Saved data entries
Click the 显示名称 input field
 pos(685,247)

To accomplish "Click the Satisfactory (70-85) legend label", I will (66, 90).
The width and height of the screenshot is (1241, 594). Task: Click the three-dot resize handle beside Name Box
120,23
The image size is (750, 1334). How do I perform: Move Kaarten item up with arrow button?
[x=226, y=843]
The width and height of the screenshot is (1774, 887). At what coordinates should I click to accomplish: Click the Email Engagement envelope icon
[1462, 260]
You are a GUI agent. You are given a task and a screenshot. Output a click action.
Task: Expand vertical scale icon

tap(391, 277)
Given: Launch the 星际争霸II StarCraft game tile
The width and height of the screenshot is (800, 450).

→ Task to carry out
Every entry is to be returned exactly, with nothing dropped.

→ Output below
Click the 显示名称 input field
 pos(685,247)

To accomplish "Click the Satisfactory (70-85) legend label", I will (66, 90).
The width and height of the screenshot is (1241, 594). Task: Click the three-dot resize handle beside Name Box
120,23
The image size is (750, 1334). How do I perform: Move Kaarten item up with arrow button?
[x=226, y=843]
The width and height of the screenshot is (1774, 887). At what coordinates should I click to accomplish: Click the Email Engagement envelope icon
[1462, 260]
You are a GUI agent. You are given a task and a screenshot. Output a click action.
Task: Expand vertical scale icon

tap(391, 277)
Given: Launch the 星际争霸II StarCraft game tile
The width and height of the screenshot is (800, 450).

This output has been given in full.